Non-Transferability of Stock Underlying Awards.
(a) General. Notwithstanding anything to the contrary, a stockholder will not transfer, whether by sale, gift or otherwise, any shares of the corporation’s stock, or any economic or beneficial interest in any such shares, to any person unless such transfer is approved by the Board prior to such transfer, which approval may be granted or withheld in the Board’s sole and absolute discretion. Any transaction designed to give the stockholder essentially the same economic benefit as a sale of the shares will be deemed to constitute a transfer of the shares. Any purported transfer of any shares of the corporation’s stock effected in violation of this Section 31 will be null and void and will have no force or effect and the corporation will not register any such purported transfer.
(b) Approval Process. Any stockholder seeking the approval of the Board of a transfer of some or all of its shares will give written notice thereof to the Secretary of the Company that will include: (i) the name of the stockholder; (ii) the proposed transferee; (iii) the number of shares of the transfer of which approval is thereby requested; and (iv) the purchase price, if any, of the shares proposed for transfer. The Company may require the stockholder to supplement its notice with such additional information as the Company may request.

TASKS TO COMPLETE:
1. Reproduce the part of the stock transfer provision that opens with the words containing "(b) Approval Process." and closes with "Company may request.".
2. Under the stock transfer provision, to whom does a stockholder send written notice when seeking the Board's approval of a transfer?
The records that follow come from a different source than the text above.

DATA EXTRACT:
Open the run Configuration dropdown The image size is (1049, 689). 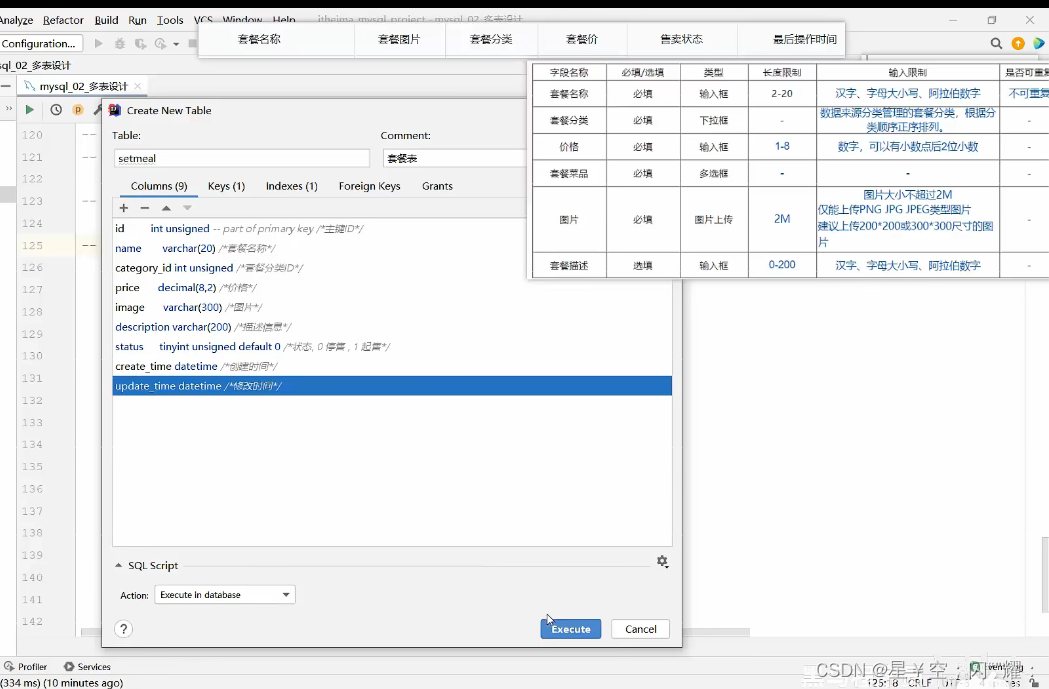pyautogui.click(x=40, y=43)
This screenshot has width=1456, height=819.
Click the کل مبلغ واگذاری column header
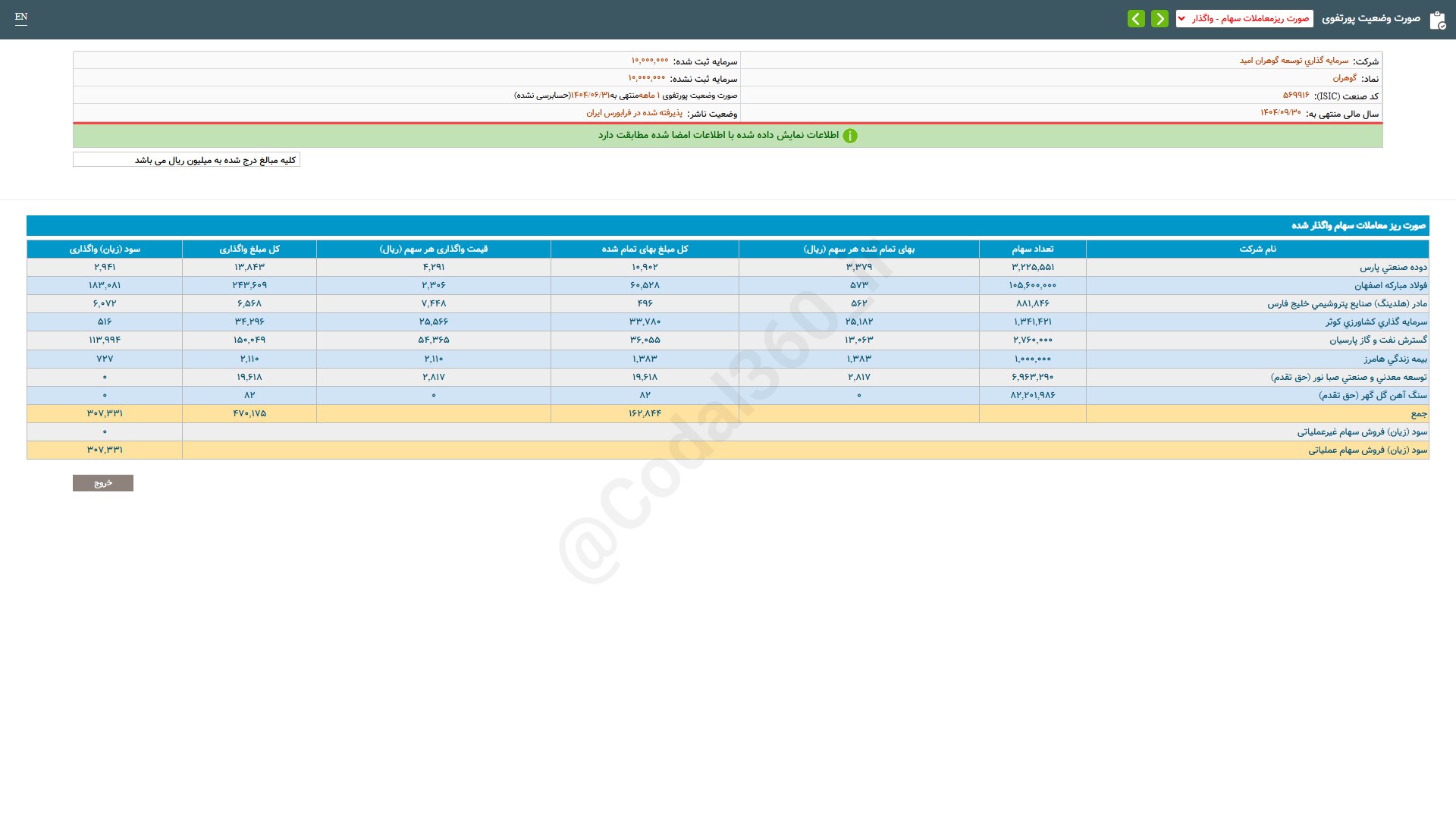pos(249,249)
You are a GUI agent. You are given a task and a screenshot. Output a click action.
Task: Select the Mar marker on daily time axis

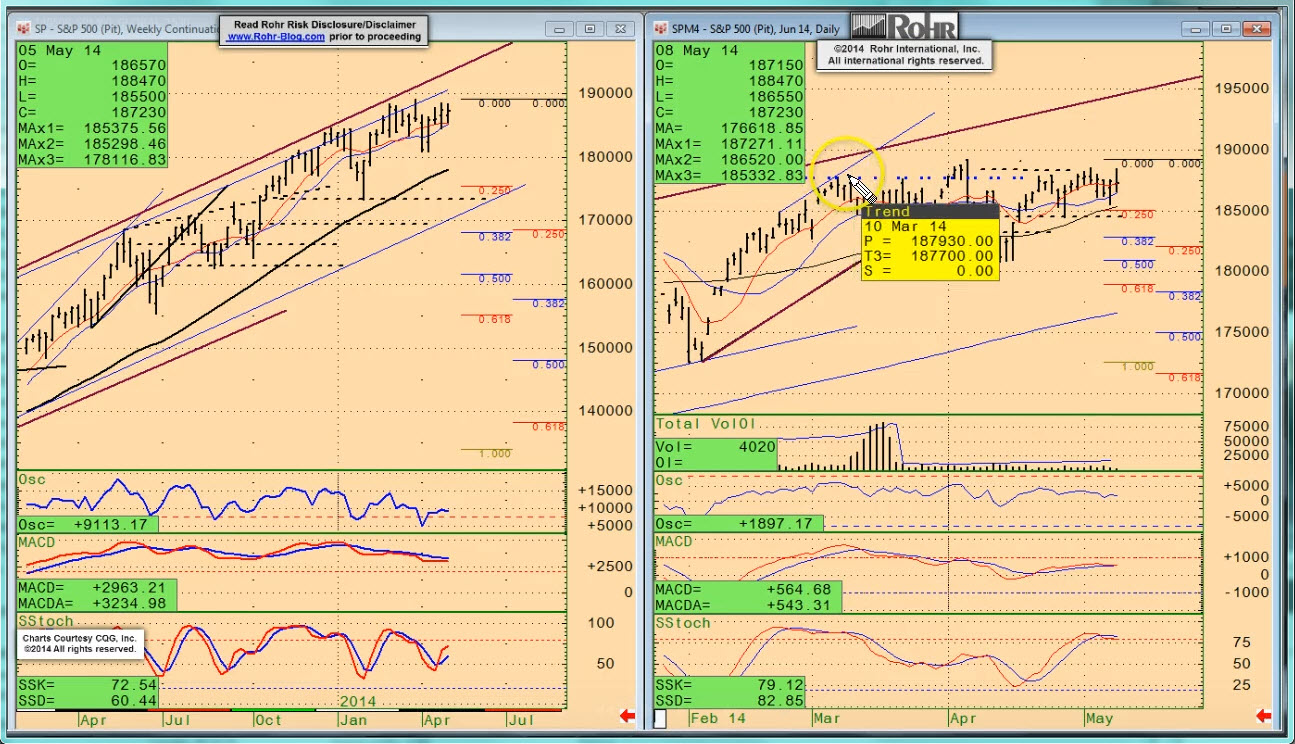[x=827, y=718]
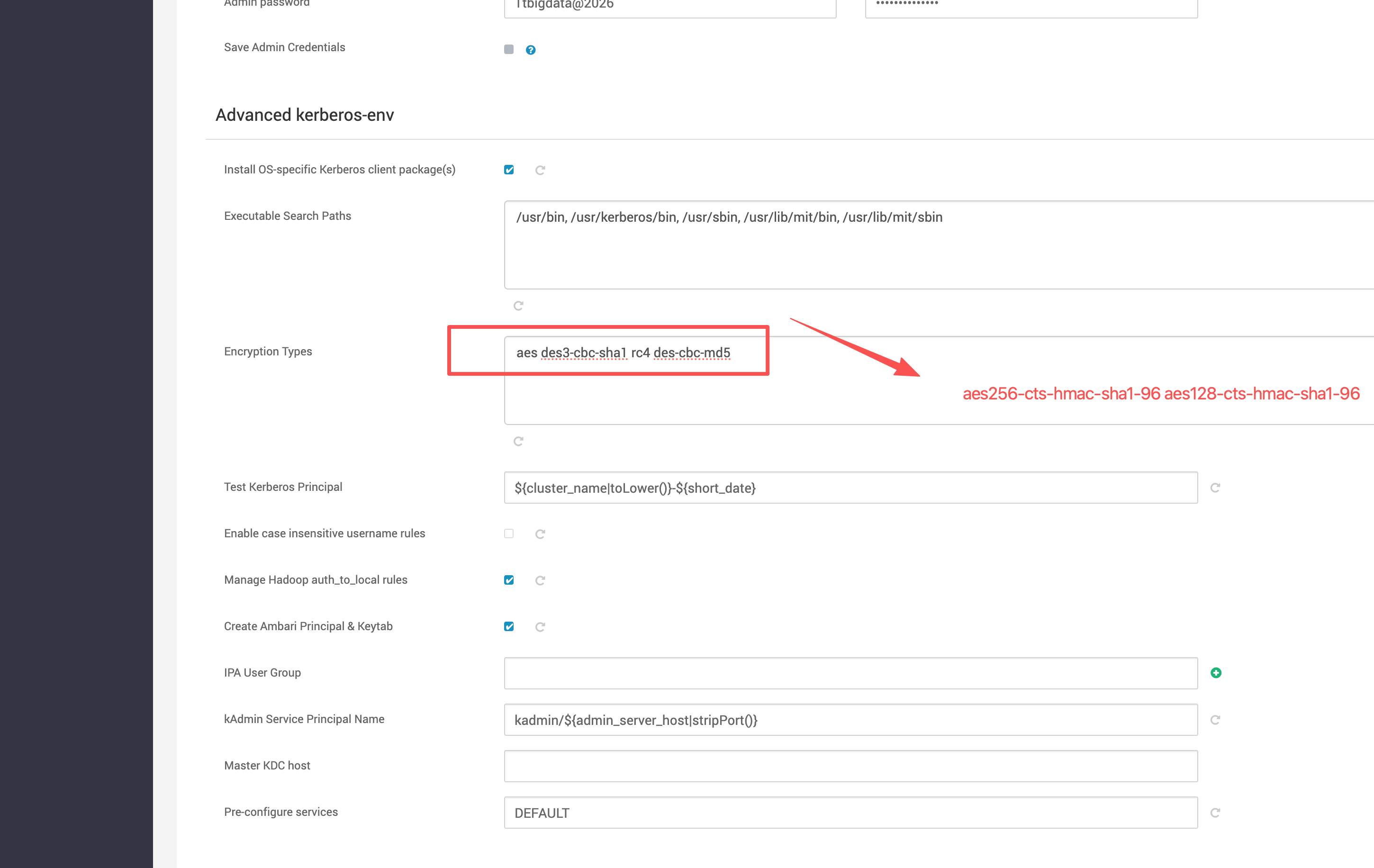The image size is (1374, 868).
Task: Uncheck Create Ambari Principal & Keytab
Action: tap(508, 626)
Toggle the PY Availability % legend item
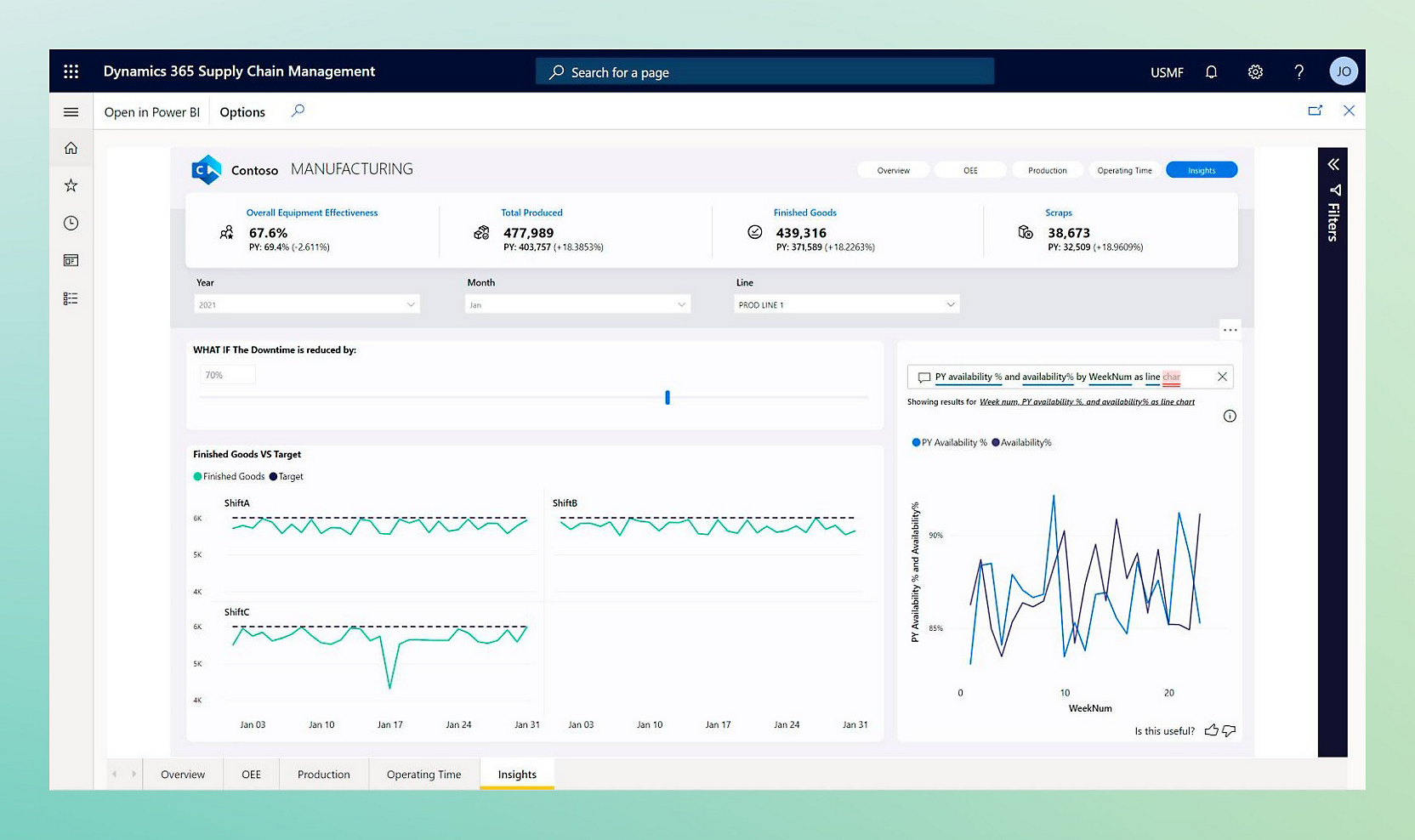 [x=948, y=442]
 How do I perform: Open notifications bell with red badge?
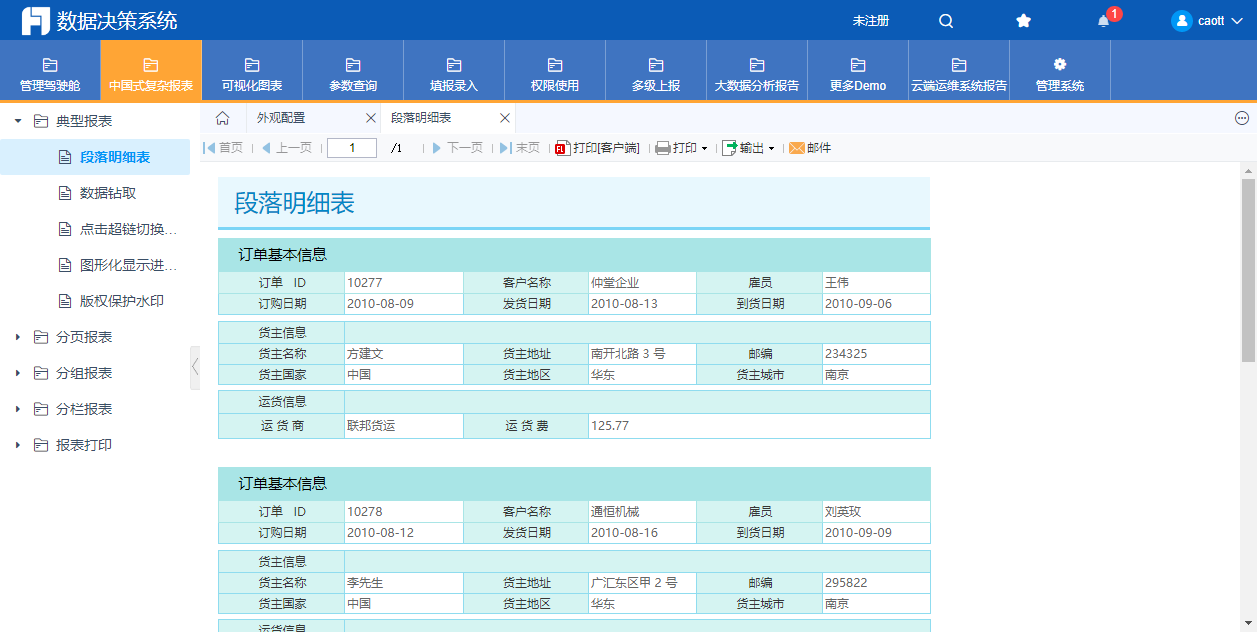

THE ANSWERS:
1.
(b) Approval Process. Any stockholder seeking the approval of the Board of a transfer of some or all of its shares will give written notice thereof to the Secretary of the Company that will include: (i) the name of the stockholder; (ii) the proposed transferee; (iii) the number of shares of the transfer of which approval is thereby requested; and (iv) the purchase price, if any, of the shares proposed for transfer. The Company may require the stockholder to supplement its notice with such additional information as the Company may request.

2. The Secretary of the Company.